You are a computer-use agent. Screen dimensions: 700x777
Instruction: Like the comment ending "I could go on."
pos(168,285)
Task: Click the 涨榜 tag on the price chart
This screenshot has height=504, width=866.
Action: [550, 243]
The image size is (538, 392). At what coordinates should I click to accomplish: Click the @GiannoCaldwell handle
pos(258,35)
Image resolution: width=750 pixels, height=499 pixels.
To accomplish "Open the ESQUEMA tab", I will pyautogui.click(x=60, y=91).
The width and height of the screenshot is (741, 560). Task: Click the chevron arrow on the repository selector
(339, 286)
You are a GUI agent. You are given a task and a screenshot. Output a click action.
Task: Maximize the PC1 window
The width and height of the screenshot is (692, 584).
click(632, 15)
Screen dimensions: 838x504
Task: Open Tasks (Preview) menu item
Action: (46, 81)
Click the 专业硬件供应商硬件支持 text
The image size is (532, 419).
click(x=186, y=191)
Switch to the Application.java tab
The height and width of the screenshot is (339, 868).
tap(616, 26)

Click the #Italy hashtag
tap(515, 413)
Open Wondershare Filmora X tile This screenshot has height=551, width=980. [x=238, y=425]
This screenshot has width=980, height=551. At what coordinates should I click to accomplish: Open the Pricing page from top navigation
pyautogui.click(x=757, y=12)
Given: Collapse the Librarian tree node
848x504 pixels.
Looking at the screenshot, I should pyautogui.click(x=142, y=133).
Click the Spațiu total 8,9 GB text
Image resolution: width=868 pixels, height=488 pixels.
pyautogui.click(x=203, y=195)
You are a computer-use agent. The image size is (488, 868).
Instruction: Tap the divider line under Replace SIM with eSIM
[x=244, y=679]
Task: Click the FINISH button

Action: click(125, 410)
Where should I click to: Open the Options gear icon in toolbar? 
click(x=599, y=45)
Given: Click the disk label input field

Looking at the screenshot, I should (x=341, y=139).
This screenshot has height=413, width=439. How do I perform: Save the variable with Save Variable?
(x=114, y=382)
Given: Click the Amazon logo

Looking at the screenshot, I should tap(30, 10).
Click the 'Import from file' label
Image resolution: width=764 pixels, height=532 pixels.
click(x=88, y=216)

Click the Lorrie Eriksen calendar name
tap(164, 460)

---

§ **Problem statement**:
Gather up the lines containing the word "agent" from these records and copy them.

§ **Solved exercise**:
You are a computer-use agent. Screen dimensions: 700x777
You are a GUI agent. You are given a task and a screenshot. Output a click action.
You are a computer-use agent. The image size is (488, 868).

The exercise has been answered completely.